*What you need to do*
Scan the lines below for the word "accomplish". Copy each line you find it in.

━━ Exercise data

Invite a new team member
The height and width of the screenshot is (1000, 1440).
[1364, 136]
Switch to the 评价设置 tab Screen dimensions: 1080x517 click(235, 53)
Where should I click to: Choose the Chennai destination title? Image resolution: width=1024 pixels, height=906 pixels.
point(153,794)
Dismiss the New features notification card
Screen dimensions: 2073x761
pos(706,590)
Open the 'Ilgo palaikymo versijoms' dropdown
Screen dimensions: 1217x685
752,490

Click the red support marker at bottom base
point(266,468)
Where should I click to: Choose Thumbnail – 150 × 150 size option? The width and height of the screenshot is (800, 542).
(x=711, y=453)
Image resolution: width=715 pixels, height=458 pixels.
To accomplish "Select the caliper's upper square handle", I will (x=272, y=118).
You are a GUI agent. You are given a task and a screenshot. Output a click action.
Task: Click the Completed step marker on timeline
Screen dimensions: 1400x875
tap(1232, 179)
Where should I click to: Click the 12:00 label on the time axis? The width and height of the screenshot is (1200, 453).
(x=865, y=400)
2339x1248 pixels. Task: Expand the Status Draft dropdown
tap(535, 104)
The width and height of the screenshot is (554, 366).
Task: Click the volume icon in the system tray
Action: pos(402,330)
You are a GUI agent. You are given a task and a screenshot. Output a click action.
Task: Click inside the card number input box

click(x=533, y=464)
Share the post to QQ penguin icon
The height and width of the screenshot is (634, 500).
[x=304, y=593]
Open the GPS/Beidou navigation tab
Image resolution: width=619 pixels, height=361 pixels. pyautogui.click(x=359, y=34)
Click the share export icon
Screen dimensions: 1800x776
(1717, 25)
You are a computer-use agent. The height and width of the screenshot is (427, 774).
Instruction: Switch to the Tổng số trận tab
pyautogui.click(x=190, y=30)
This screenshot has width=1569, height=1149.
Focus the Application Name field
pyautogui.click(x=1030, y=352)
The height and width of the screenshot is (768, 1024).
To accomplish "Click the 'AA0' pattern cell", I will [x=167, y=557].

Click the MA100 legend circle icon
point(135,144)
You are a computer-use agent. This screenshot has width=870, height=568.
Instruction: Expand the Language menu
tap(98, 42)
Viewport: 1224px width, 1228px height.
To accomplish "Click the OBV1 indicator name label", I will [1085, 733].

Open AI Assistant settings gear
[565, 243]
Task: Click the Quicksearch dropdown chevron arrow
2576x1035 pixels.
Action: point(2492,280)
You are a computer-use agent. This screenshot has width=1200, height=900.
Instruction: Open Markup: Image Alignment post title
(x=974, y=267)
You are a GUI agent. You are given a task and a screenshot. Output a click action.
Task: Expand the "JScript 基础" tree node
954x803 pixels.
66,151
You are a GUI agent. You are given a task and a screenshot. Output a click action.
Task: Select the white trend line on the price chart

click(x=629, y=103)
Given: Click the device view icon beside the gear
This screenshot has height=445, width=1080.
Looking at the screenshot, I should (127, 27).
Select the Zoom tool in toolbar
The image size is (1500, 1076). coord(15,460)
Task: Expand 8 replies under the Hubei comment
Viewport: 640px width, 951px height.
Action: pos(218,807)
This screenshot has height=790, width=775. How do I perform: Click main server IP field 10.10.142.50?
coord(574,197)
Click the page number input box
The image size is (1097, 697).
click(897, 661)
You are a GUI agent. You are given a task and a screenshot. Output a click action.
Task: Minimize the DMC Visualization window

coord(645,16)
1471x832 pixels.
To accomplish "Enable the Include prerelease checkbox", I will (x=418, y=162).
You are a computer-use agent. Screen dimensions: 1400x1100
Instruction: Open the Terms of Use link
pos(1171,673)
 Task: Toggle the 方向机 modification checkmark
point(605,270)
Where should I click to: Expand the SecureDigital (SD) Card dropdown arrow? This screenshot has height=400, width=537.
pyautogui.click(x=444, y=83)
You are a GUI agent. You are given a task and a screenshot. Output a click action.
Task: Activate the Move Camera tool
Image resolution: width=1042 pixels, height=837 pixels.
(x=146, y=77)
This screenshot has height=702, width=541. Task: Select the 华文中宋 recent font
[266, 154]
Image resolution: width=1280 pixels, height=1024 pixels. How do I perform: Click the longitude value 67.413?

━━━━

*Solution to the exercise*
To accomplish "Select the caliper's upper square handle", I will (x=272, y=118).
To accomplish "Click the 'AA0' pattern cell", I will [x=167, y=557].
To accomplish "Click the OBV1 indicator name label", I will [1085, 733].
To accomplish "Enable the Include prerelease checkbox", I will (x=418, y=162).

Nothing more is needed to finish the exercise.